Но Виктор неожиданно привязался к ней, что-то у них оказалось настолько близким, что поженились и первые десять лет жили вполне дружно. Она тренировала детей, как и сейчас, а он то занимался бизнесом, то врастал в государственные структуры – и успешно. При этом всегда был чем-то недоволен, всегда в его словах и глазах читалось брюзгливое: «Да, возможно, это лучшее – но только тут». И это касалось всего – работы, одежды, жены, квартиры, машины, друзей, еды, вина… Что бы он ни потреблял, ему почему-то грезилось: кто-то другой в это время потребляет нечто намного выше качеством, а ему вот не везет. То есть его не устраивала ни страна, в которой он жил, ни город Москва, ни семья, ни работа, но за неимением лучшего приходилось терпеть. И он терпел, хотя, чтобы другие знали свое место, постоянно напоминал им: подчиненным – что они бездельники, жене – что она стареет и худшеет, сыну – что он ленится и непослушничает. Тамара так устала, так устала от него и от его вечного зудения, что была, другие женщины не поверят, даже рада, когда он завел наконец молодую женщину – естественно, красивенькую, стройненькую, умненькую, чтобы уже не казалось, что ему достался второй сорт. И ушел к ней, вернее, ее взял к себе в построенную недавно квартиру, и был доволен около года, а потом неожиданно позвонил Тамаре и стал ей, как задушевной подруге, жаловаться на дурочку жену, на трудности по работе – в общем, завел обычную песню. Они даже несколько раз встречались – по-дружески, без чего-то особенного.

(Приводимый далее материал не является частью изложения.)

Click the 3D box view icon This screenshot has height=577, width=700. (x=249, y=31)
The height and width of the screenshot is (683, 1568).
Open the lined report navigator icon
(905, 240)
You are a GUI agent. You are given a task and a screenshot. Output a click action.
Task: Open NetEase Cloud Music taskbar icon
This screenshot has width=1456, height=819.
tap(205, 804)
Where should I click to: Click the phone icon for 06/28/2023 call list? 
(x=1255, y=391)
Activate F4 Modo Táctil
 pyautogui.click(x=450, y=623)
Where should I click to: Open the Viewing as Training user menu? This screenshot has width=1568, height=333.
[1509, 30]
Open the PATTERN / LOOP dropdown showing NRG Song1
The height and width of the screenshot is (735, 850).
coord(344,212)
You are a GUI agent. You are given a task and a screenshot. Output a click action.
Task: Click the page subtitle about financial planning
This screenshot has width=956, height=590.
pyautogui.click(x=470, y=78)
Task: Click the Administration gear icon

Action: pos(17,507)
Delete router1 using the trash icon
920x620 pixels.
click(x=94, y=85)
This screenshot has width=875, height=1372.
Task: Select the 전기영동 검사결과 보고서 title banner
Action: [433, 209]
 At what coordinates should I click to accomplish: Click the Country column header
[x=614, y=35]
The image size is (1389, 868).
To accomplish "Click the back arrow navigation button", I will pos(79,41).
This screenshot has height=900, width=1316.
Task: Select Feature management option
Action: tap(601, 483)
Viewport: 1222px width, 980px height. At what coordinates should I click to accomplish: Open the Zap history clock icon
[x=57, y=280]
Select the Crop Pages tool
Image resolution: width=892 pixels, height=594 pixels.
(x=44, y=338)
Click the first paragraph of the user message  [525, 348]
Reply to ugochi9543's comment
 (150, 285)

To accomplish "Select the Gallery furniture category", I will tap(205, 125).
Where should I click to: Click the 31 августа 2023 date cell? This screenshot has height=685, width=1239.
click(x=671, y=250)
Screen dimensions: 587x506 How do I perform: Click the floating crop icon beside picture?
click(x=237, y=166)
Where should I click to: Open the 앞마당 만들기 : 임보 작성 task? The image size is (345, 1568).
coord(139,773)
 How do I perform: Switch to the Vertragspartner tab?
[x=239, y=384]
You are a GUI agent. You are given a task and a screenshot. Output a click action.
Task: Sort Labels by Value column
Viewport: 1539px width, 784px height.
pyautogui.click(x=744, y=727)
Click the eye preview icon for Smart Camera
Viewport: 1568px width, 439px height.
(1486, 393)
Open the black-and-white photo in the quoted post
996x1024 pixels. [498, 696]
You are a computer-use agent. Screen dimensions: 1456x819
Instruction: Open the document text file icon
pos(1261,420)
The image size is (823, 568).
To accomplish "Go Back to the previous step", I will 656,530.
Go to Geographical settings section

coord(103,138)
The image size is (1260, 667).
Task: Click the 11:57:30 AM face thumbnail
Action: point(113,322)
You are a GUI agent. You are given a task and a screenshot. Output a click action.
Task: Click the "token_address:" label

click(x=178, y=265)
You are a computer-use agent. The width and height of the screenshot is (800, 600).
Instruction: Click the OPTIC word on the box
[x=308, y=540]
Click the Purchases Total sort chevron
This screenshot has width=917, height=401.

Но Дима отца к себе не подпускал. Не сумел простить. Обиделся. Обиделся больше всего на то, что отец не разглядел в нем раннего ума и таланта. Другой бы гордился таким сыном, а отец брюзжал, ворчал, читал нотации. Может быть, все, что делал Дима, было как бы для отца: на вот, посмотри, кем становится твой сын. Загляни в Интернет, полюбуйся, сколько друзей в его журнале, он, может, один из самых известных людей Рунета – тот, кого ты считал никчемным и ленивым.
Естественный результат стараний – книга. Они отмечали ее выход в ресторане. После этого Диму убили. А ведь Дима мог бы и отца пригласить, если б тот был в семье. И ничего бы не случилось: в присутствии Виктора Мосина никто не стал бы своевольничать, забирать в милицию и избивать, он бы только показал свое удостоверение – и все.